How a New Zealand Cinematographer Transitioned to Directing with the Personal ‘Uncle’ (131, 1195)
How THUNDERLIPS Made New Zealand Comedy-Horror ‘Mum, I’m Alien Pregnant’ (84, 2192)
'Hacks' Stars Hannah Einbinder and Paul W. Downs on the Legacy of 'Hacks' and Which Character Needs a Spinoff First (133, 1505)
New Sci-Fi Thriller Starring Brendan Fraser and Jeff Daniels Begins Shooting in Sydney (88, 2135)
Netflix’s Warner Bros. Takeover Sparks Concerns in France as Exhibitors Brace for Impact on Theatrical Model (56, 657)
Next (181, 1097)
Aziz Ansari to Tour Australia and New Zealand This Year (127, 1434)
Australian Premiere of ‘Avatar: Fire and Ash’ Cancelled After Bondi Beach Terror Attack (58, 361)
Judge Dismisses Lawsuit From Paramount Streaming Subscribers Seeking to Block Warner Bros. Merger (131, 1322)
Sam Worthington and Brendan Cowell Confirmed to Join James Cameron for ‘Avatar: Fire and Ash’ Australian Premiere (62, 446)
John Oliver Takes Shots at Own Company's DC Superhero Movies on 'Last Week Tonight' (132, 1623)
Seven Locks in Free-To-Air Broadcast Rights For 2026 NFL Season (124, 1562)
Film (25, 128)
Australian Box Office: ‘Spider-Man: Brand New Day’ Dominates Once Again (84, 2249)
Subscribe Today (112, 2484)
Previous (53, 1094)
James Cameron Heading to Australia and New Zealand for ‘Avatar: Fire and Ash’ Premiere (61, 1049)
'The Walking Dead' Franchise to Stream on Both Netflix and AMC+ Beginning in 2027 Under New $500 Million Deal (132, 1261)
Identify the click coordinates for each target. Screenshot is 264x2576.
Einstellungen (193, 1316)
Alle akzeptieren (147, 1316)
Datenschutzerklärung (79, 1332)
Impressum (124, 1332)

***

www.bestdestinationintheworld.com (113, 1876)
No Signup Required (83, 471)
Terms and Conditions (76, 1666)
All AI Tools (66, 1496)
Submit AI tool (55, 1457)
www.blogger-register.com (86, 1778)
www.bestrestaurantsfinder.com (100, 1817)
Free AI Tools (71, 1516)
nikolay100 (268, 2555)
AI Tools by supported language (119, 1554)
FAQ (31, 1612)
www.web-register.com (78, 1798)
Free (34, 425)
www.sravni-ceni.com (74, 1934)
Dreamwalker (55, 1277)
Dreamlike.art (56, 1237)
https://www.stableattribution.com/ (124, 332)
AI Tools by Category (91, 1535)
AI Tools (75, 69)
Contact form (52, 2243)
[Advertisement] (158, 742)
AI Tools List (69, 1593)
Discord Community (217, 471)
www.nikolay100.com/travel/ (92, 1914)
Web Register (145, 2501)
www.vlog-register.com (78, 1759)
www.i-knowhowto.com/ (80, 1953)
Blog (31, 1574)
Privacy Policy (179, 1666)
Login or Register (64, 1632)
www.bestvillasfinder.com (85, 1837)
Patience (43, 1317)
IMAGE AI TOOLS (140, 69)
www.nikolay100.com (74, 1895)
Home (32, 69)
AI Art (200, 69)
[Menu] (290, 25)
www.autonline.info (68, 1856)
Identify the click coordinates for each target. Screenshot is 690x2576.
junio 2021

***

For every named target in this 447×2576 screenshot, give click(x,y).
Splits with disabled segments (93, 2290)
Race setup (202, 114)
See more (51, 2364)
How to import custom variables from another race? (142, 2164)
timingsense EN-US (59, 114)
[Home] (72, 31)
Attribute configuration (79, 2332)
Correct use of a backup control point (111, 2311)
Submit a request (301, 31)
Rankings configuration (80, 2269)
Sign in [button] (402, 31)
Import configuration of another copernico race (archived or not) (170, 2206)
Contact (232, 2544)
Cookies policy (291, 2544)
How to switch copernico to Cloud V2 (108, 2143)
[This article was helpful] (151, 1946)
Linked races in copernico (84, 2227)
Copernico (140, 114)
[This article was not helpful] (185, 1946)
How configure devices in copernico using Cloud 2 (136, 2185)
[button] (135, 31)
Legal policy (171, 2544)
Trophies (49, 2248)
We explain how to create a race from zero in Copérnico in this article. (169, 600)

***

#### EXERCISE DESCRIPTION:
All lines above that hold the string "target" should be copied.

#### ANSWER SECTION:
Identify the click coordinates for each target. Screenshot is 264x2576.
Identify the click coordinates for each target. Screenshot is 690x2576.
For every named target in this 447×2576 screenshot, give click(x,y).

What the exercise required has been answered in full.